***** Text segment

4

I tried googling this and I couldn't find anything informative enough for my understanding.

int i;
char msg1[] = "odd";
char msg2[] = "even";
char *ptr;
__asm__("                   \
    movl i, %eax\n\
        andl $1, %eax\n\
        jz  zero\n\
        movl $msg1, %eax\n\
        jmp done\n\
zero:\n\
        movl $msg2, %eax\n\
done:\n\
        movl %eax, ptr\n\
  ");

Why does some need $ and the other (such as i) not have a $ sign?

2

$1 is constant one

 `andl $1, %eax` this means do  AND of 1 and EAX register.

$ is prefixed infront of contants and immediate valued. msg1 and msg1 are addresses of the two arrays. So they are too prefixed with $.

i is a c variable. Which is accessed using a memory access (Indirect reference).

Check this reference.

**********
***** Data

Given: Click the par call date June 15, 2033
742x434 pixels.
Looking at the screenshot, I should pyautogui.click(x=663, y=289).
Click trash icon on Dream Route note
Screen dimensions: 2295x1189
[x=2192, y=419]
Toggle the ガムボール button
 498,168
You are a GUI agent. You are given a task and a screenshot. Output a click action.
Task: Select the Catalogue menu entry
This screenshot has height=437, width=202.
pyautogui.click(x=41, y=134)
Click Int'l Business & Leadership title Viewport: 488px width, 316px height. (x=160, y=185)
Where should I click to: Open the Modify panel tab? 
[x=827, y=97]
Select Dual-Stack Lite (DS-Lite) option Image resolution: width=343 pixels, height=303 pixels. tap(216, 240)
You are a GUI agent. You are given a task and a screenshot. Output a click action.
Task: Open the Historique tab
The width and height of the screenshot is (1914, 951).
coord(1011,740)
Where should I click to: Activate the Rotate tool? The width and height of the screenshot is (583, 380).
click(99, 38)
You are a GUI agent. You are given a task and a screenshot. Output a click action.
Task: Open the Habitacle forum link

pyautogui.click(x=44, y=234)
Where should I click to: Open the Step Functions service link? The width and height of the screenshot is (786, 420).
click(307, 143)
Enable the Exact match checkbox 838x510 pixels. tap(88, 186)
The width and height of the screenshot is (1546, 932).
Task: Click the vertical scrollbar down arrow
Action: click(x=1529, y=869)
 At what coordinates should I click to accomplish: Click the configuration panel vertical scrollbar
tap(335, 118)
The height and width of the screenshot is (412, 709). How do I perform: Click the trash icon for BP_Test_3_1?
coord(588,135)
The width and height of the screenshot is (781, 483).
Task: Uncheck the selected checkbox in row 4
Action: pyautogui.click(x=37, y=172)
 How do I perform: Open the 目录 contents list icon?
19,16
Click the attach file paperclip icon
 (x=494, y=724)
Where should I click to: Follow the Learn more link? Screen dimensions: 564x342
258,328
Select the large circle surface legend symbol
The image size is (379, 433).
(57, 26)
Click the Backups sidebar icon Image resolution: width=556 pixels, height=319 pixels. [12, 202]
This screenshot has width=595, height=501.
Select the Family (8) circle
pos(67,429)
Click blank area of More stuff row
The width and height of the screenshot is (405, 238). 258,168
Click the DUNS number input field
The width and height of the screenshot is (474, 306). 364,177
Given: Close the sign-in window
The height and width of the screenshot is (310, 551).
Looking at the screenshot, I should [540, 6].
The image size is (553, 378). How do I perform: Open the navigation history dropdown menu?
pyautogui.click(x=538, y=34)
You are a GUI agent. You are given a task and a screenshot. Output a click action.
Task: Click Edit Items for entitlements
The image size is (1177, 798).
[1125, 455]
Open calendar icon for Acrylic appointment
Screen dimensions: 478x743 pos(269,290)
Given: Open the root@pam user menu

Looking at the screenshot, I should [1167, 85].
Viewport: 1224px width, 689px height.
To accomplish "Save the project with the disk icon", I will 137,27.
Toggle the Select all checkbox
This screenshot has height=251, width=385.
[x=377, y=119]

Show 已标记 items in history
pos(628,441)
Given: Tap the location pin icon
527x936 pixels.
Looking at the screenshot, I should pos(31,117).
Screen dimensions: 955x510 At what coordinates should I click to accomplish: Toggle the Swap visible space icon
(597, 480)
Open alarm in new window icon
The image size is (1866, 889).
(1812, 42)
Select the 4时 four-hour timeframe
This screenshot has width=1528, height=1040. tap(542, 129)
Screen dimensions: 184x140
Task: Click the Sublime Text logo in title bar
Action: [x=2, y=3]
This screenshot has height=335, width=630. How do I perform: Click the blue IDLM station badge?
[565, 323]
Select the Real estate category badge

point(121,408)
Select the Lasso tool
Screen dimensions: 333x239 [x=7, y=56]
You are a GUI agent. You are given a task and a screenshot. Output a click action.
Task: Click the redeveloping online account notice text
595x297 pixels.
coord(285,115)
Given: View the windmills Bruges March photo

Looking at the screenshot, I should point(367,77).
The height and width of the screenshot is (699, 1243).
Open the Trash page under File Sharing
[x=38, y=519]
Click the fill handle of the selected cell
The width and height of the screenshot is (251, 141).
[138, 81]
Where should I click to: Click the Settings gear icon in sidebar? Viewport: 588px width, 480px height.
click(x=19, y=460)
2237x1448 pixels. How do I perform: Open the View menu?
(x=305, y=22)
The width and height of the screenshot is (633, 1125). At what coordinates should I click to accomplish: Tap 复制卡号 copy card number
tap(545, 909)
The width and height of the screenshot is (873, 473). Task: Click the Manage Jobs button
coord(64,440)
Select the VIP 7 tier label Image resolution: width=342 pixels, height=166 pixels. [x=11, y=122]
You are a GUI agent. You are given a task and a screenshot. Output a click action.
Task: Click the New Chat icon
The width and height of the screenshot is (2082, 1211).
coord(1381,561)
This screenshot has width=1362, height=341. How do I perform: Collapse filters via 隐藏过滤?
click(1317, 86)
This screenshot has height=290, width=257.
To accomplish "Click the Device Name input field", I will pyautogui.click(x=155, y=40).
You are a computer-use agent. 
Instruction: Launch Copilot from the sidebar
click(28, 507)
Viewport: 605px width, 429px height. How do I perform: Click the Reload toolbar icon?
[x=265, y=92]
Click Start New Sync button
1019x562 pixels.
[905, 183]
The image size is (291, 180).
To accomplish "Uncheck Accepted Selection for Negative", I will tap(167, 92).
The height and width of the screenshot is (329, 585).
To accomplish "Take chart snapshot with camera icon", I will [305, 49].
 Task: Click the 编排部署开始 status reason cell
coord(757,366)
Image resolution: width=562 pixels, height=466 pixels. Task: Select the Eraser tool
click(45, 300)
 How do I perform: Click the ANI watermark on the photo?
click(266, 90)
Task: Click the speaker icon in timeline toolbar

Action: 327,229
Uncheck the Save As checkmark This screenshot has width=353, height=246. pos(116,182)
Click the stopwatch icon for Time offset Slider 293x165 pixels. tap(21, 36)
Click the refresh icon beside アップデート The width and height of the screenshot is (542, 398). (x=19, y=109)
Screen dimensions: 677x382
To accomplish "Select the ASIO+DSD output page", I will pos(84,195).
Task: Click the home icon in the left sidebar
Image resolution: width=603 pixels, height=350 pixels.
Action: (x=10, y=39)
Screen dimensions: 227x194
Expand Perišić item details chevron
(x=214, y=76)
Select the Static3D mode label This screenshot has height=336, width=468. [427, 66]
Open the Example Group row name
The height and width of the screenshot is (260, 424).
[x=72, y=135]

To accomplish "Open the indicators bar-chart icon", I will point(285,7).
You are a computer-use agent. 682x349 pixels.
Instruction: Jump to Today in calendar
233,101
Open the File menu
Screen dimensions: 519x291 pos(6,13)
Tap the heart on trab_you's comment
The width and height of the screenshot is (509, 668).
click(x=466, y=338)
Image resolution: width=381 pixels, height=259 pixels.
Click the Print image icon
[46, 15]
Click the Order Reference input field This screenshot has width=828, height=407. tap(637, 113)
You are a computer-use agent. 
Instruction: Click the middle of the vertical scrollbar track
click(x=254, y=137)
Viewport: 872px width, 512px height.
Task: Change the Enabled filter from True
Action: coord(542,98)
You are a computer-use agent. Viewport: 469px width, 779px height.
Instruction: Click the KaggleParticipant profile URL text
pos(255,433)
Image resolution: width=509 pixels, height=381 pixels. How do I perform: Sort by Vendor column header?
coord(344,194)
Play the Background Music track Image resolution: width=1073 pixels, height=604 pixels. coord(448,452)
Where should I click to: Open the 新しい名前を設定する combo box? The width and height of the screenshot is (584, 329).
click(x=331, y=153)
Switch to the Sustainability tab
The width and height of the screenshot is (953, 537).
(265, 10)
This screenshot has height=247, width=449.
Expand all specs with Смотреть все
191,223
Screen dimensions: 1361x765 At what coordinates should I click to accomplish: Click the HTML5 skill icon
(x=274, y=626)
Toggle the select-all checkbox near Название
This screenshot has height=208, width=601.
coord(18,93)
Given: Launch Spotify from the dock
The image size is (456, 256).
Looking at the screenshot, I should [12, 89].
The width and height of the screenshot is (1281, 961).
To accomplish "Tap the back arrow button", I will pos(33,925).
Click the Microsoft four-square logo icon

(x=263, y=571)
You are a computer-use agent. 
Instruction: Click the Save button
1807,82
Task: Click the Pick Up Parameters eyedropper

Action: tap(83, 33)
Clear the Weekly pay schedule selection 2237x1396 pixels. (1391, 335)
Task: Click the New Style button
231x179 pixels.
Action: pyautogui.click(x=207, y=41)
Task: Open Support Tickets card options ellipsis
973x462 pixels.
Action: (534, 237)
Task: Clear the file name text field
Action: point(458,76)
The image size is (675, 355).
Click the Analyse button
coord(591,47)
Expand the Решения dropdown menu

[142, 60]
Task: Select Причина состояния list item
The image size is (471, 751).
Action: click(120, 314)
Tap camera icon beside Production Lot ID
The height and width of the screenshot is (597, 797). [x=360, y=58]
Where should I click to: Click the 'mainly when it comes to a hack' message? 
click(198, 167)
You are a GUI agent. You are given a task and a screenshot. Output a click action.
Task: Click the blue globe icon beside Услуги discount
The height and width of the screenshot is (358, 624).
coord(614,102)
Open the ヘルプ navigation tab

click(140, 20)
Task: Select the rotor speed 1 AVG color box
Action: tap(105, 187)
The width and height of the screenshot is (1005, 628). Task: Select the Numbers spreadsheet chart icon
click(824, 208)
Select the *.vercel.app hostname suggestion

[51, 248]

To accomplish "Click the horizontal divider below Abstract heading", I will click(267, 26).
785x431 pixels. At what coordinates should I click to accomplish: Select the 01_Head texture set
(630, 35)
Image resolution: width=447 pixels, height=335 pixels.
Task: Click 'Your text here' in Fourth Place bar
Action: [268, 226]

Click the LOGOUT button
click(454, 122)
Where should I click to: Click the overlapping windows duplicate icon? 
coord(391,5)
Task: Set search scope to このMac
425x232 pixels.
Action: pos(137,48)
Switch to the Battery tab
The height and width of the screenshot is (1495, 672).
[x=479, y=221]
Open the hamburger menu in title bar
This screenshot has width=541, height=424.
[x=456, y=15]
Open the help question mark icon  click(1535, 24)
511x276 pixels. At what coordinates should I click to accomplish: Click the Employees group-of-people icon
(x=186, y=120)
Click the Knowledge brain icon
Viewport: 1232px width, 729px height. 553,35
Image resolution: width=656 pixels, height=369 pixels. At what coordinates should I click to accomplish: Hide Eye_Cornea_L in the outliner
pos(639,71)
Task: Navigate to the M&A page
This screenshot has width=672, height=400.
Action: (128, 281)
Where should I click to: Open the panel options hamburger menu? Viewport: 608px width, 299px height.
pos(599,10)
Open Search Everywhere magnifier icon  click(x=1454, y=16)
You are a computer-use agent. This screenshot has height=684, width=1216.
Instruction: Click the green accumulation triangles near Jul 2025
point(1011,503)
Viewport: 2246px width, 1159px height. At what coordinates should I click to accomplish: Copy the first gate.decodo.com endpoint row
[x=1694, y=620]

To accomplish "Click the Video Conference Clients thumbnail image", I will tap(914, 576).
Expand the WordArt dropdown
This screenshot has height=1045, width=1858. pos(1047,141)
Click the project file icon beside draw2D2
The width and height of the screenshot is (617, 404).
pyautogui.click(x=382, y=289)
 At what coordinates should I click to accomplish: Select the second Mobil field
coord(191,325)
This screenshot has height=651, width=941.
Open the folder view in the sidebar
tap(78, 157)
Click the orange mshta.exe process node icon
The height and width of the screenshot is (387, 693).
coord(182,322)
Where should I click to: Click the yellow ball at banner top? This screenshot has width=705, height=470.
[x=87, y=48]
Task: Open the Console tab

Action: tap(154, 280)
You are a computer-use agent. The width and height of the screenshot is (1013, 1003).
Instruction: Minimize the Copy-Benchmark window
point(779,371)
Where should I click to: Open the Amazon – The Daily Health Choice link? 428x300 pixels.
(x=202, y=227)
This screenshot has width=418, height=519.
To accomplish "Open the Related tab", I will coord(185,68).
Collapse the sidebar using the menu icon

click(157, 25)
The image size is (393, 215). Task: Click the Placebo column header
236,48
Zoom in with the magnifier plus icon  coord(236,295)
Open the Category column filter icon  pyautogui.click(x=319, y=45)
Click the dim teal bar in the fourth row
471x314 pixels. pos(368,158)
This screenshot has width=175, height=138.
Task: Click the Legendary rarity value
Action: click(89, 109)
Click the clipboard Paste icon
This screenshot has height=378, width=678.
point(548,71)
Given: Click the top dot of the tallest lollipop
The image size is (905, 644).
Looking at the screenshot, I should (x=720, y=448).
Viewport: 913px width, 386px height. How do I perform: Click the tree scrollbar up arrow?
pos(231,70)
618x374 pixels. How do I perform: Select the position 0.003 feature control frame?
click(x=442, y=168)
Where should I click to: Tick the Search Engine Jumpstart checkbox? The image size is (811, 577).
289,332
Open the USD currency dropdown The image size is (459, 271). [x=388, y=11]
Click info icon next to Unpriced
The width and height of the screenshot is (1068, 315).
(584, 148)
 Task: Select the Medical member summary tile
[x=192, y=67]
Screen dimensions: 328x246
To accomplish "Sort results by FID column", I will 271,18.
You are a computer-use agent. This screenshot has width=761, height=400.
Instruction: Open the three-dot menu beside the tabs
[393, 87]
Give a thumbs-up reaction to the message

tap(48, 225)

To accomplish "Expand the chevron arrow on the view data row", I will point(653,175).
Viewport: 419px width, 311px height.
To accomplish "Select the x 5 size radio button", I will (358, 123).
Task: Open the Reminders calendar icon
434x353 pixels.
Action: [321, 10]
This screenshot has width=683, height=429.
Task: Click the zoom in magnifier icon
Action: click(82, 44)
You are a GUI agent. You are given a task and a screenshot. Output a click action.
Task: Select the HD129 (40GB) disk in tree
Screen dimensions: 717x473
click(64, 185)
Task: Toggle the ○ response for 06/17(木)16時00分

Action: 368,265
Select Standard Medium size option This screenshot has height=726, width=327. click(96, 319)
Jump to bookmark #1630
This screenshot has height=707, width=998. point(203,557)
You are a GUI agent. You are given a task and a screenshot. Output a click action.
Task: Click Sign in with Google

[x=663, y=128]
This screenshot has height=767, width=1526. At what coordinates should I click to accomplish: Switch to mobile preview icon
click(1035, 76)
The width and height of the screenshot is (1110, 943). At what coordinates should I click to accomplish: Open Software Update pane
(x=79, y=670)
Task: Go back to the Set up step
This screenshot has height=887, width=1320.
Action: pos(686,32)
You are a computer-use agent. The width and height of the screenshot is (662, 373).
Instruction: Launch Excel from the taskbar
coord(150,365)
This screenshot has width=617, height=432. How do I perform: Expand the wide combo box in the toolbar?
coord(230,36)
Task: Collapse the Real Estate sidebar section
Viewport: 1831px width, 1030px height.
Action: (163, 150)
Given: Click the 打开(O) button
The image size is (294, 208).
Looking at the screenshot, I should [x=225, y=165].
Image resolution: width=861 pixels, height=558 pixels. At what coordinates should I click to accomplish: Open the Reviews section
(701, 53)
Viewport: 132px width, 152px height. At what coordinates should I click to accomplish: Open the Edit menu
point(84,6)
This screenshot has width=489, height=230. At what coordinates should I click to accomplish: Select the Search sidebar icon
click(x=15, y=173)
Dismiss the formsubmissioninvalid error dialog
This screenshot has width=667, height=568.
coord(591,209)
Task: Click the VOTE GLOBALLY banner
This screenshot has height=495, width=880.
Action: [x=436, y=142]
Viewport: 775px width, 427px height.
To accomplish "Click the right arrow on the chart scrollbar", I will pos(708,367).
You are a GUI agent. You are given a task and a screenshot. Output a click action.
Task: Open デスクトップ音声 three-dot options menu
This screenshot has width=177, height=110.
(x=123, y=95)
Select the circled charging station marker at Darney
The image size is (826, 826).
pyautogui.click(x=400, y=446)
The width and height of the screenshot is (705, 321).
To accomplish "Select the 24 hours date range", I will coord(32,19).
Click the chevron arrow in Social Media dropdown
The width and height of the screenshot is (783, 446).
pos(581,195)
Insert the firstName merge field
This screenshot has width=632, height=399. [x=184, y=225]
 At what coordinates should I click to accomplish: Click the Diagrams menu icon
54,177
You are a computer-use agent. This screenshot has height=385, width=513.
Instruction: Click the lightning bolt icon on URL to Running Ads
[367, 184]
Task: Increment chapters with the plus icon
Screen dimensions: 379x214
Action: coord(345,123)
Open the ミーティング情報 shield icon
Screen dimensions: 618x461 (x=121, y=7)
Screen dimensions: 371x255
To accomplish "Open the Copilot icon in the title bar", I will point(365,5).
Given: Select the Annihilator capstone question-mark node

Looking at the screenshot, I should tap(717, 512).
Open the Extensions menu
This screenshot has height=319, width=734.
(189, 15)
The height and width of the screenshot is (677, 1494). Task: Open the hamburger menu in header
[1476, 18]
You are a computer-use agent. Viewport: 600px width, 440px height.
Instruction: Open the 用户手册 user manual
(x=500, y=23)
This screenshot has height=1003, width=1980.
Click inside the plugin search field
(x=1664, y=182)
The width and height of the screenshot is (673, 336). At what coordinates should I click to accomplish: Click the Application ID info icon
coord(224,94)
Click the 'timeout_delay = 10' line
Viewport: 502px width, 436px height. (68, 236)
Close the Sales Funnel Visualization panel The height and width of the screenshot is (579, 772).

**********

Stated goal 1
Please duplicate everything in the inline assembly thread from "Why does some" down to "Check this reference.".
Stated goal 2
According to the reply in the inline assembly thread, how is the C variable i accessed?

Finished answer 1
Why does some need $ and the other (such as i) not have a $ sign?

2

$1 is constant one

 `andl $1, %eax` this means do  AND of 1 and EAX register.

$ is prefixed infront of contants and immediate valued. msg1 and msg1 are addresses of the two arrays. So they are too prefixed with $.

i is a c variable. Which is accessed using a memory access (Indirect reference).

Check this reference.

Finished answer 2
It is accessed using a memory access (an indirect reference).